Come What May & Love It!



I loved Elder Wirthlin's talk from last October. His words are particularly poignant to me right now. I think one of life's lessons is learning how to let go and let God work His wonders. I don't need to know the whys or the hows or the whens, just that the Lord knoweth all things from the beginning; wherefore, he prepareth a way to accomplish all his works among the children of men; for behold, he hath all power...


My testimony of timing and how intimately God knows where and when we are has recently experienced exponential growth. The last couple weeks have been an interesting time, to say the least. I went into this past General Conference for our church with specific questions and for the first time I actually wrote them down. One of the themes I noticed that wove through several of the talks was temples, specifically the protection and power we can receive through temple ordinances and regular temple attendance. During one of these talks, I had the thought to call my Grandma who lives in town and ask if I could go to the temple with her and her husband that week. They go every Thursday. I wrote it down in my notes, set apart by [ ] like I do for all my personal insights or instructions. As I wrote it, I found myself overcome with emotion. I had no idea how much I would really need that time with her in the house of the Lord.

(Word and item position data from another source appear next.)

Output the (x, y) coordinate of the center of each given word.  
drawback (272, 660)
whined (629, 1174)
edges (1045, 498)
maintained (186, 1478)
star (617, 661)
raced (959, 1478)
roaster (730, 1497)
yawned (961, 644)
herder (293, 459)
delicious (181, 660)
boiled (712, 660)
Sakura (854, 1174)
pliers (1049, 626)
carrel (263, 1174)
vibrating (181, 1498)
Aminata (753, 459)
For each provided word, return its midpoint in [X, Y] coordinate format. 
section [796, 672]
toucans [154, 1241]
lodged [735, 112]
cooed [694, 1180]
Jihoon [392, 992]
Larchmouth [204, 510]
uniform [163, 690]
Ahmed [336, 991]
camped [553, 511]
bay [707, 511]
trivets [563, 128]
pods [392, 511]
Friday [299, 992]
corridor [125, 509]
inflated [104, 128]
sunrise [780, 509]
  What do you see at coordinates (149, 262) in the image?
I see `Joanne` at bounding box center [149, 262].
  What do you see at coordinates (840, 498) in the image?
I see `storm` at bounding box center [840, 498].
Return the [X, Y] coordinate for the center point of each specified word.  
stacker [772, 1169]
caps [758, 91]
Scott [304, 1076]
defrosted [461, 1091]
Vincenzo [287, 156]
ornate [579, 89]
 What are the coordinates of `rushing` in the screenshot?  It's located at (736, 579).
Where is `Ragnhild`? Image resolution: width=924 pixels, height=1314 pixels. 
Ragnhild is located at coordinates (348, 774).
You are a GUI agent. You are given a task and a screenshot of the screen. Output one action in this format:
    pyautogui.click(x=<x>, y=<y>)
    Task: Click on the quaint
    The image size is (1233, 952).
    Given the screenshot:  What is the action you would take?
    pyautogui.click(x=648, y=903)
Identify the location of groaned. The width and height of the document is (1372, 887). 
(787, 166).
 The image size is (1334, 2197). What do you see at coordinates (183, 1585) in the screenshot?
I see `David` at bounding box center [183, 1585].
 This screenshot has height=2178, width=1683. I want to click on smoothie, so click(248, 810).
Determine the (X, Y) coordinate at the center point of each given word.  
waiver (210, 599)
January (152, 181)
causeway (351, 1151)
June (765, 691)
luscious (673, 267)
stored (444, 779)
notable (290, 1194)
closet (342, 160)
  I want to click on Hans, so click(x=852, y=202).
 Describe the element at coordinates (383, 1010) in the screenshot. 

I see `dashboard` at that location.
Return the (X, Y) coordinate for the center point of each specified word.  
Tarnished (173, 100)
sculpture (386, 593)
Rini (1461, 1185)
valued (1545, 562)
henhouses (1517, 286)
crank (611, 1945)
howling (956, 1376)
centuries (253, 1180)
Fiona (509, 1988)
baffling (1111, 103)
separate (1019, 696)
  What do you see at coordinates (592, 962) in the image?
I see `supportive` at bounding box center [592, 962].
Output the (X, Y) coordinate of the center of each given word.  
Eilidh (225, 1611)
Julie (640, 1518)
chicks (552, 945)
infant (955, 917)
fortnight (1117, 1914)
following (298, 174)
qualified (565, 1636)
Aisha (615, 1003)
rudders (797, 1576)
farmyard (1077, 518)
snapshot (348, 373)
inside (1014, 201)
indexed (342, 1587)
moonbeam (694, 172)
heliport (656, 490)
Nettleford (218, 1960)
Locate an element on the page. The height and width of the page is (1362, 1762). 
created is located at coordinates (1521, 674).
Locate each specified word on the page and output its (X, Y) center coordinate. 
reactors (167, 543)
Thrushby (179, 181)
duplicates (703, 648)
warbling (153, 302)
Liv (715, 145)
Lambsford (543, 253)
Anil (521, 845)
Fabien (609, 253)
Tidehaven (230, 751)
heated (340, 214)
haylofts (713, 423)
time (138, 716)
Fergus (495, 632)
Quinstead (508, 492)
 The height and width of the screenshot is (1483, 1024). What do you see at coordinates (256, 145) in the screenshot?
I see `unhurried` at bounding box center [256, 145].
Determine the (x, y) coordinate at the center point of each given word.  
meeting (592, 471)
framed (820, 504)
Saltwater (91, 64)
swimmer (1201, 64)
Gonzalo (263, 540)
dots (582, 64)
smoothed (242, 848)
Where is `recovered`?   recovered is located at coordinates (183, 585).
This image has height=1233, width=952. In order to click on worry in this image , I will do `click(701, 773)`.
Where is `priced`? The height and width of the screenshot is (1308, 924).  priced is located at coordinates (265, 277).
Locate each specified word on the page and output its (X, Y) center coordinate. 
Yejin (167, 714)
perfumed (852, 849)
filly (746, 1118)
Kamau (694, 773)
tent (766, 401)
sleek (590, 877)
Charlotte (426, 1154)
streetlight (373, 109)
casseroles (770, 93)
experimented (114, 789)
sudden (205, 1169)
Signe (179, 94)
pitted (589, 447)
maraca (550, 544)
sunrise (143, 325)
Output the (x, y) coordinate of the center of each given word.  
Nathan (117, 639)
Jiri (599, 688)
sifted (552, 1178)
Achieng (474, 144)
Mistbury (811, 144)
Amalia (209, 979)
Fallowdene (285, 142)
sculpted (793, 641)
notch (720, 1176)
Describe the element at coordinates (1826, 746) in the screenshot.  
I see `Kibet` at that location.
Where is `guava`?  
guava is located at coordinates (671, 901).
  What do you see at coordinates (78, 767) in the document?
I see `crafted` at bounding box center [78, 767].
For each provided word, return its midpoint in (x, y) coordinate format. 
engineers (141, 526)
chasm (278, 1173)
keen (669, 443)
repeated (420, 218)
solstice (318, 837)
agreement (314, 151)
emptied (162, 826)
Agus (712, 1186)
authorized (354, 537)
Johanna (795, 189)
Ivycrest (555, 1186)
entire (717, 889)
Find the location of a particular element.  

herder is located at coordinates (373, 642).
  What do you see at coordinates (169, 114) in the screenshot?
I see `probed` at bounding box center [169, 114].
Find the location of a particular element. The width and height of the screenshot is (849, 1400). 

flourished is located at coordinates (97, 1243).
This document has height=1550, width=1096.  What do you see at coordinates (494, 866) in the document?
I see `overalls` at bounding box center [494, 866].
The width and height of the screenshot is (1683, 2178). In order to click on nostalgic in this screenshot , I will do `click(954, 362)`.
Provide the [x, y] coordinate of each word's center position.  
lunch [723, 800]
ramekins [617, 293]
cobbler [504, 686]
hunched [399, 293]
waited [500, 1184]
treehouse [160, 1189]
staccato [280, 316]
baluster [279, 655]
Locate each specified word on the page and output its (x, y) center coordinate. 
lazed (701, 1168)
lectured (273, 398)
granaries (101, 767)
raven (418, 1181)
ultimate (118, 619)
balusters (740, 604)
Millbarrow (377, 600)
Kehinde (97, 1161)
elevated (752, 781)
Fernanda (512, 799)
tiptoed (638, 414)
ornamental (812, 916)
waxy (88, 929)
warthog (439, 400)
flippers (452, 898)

She ended up calling me the next day and I was able to make arrangements with her for Thursday. I got emotional again on the phone and sensing there was some pain, she also set up a time when I could come talk with her on Tuesday. This grandma is a family therapist and has some amazing skills and tools. I have been grateful for her time on many occasions. Because it is not my story to tell, I will not be revealing the cause of the pain here. Not yet at least.

As we drove to the temple on Thursday, we were trying to decide what kind of work we would do. For those readers who may not know, as members of the Church of Jesus Christ of Latter-day Saints, we believe that in the temples (different from our Sunday meeting houses) we are able to participate in sacred ordinances for ourselves and as proxy for those who are no longer living and were not able to perform them for themselves while alive. Sealings are the ceremony where a husband and wife are married for all eternity, if they keep the promises they make with God and each other. My grandma suggested that if there was a sign on the front desk saying patrons were needed for sealings, then that's what we'd do. We all agreed.

In our session, there were two married couples including my grandparents, two single men and me. The sealer happened to be in my grandparent's ward and had been both of their hometeacher (my grandma is remarried to a wonderful man who lived two houses down from her). For some reason, I ended up getting a lot of time on my knees either as a proxy wife or daughter. Near the end of the session, it started. The sealer seemed to single me out and began to teach. I'm overwhelmed even thinking about it. He asked me specifically if I had ever noticed certain blessings and promises and pointed out certain phrasing that I, honestly, had never noticed before. For the last set of names we did, he asked if I would sit proxy for the wife and announced that he was going to say the words extra slowly so I could really pay attention to the words.

After he was done, he asked me if there was anything I noticed that I hadn't before. I asked him a question about one part of the ceremony that I didn't understand. His response was, "Well, that's for you to learn through prayer and study." He continued by sharing with me--and everyone there--how important it will be when I choose my "sweetheart" that he be a man of God. Even some of the other patrons, who I had never met before, shared insights with me. I felt rallied around and extremely blessed to be taught those lessons in that setting by total strangers. The sealer had no idea the challenges I face, but he followed the prompting to single me out of the group, he was not worried about what anyone else would think. He just shared what came to him, and it ended up being exactly what I needed to hear and sparked the exact questions that I need to be asking.

After the session, we spent a few minutes in the celestial room. I asked my grandma if she had any thoughts about my question. (My specific question is not one that can be discussed outside the walls of the temple, but the answer is scriptural and can be discussed.) She and I speculated together. I know that God is just, so there must be a really good reason! We asked her husband, Parley, what he thought. His answer was better than what we had come up with. Here's my specific answer: I can have faith and hope in a man, as long as I choose a man who will follow the Lord and is committed to putting God first in his life, now and forever. That is the kind of man that I can trust giving my self to as his wife and receiving as my husband. I don't need to be scared or scathed, for that matter. Because of the priesthood power, I am connected to Christ and I am the only one who can break that. Nobody but me.

And so, while life may be confusing and hard at times, I hope I can learn to say, "come what may" and love it! I can only take responsiblity for me. I only want to take responsibility for me.

4 comments:

InterestedReader said...

Thank you for sharing those intimate earnest expressions of the heart. Reading those not only touched me, but made me want to be better person.

The Lord will bless you according to your desires.

Anonymous said...

Thanks for sharing! hope you are doing good- we missed you on thursday. It looks like you are doing an awesome job with your mom's house! I want to see more of your cute crafts!

The Hokanson Family said...

Thanks, Char. Love ya.

Laura said...

What a powerful lesson - thank you so much for sharing this experience. It is truly amazing.